17.02.2020 | 10h18


GERAL / EMBOSCADA

Gilmar mantém preso acusado de matar amigo por ciúmes da mulher

Ministro aceitou como provas mensagens de WhatsApp que Polícia encontrou no telefone da vítima


DA REDAÇÃO

Ministro do Supremo Tribunal Federal (STF), Gilmar Mendes entendeu como válida a obtenção de provas pelo WhatsApp de uma vítima de assassinato em Mato Grosso. A decisão é do dia 13 de fevereiro e nega o recurso feito pela defesa de Rosenildo Pereira Gomes, acusado de ser o mandante do homicídio.
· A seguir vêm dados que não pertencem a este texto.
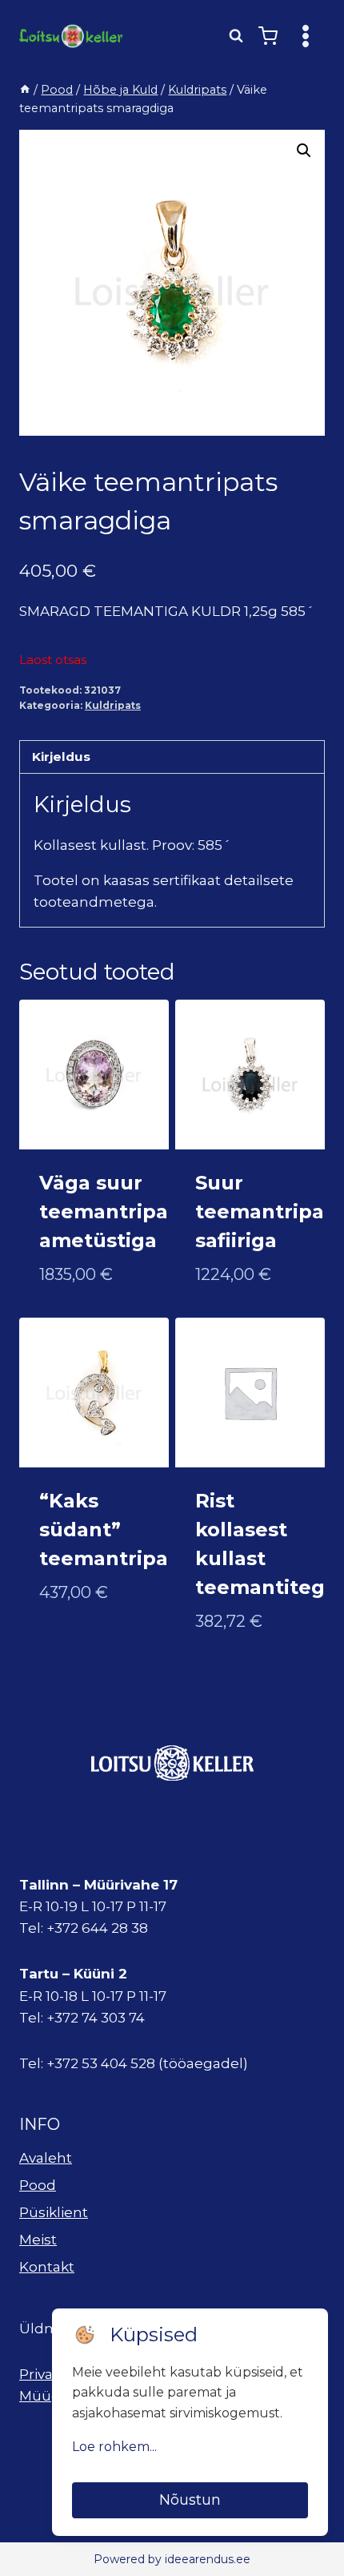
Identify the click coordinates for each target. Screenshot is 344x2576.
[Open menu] (305, 35)
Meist (38, 2240)
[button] (304, 150)
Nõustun (190, 2500)
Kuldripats (113, 705)
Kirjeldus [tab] (61, 756)
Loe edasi (72, 1644)
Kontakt (46, 2267)
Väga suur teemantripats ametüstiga (113, 1211)
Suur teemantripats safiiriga (269, 1211)
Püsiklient (53, 2212)
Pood (37, 2185)
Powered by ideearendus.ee (172, 2559)
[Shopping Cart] (268, 36)
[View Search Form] (236, 36)
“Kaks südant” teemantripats (113, 1529)
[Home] (24, 90)
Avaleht (45, 2158)
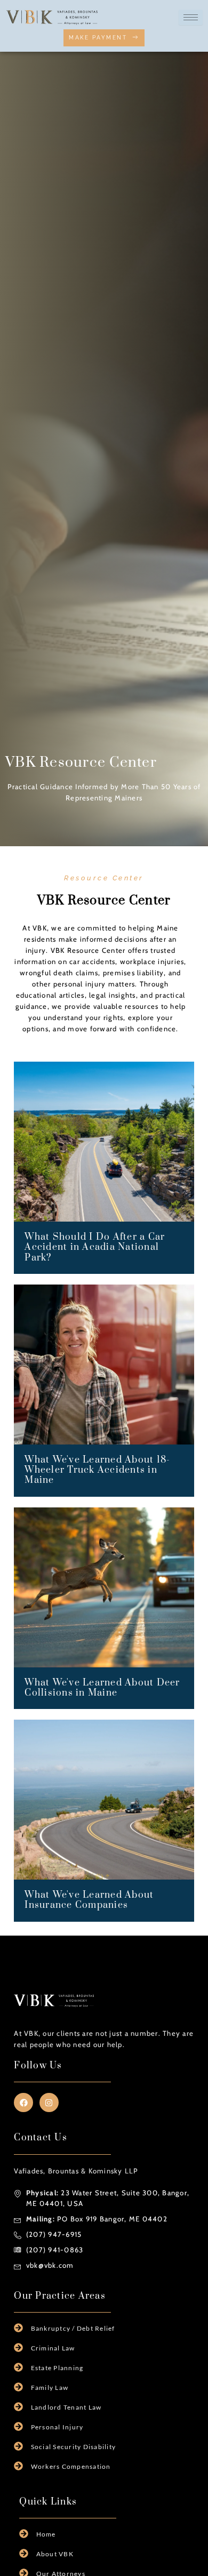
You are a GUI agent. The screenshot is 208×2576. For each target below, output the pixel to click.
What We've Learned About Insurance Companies (89, 1900)
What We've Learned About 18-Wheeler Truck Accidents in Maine (97, 1470)
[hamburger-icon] (191, 17)
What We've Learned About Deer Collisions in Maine (102, 1688)
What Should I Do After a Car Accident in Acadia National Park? (95, 1247)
O crime aconteceu em novembro de 2014. Alexandre Neves Silva, 20 anos, foi atingido com um tiro no pescoço dentro de um carro no bairro Vila Verde, em Rondonópolis (212 km km ao sul de Cuiabá).

A defesa alega que as provas obtidas pelo celular da vítima são ilegais por quebra de sigilo telefônico sem mandado judicial. O mesmo recurso havia sido julgado e negado pelo Tribunal de Justiça de Mato Grosso.

Ao analisar o caso, o ministro afirmou que a questão de obtenção de provas dessa forma já foi analisada pelo STF.

Messias Filho

O assassinato aconteceu em novembro de 2014.

“Se este tribunal em writ anterior, já decidiu pela inexistência de ilegalidade na obtenção das provas, decisão, aliás, revista pelo STJ, que manteve o entendimento desta Corte, e cujo acórdão, já transitou em julgado, há evidente reiteração de pedido que envolve coisa julgada; impossível, destarte, o conhecimento da pretensão à nulidade das provas obtidas durante as investigações policiais”, analisou Gilmar Mendes.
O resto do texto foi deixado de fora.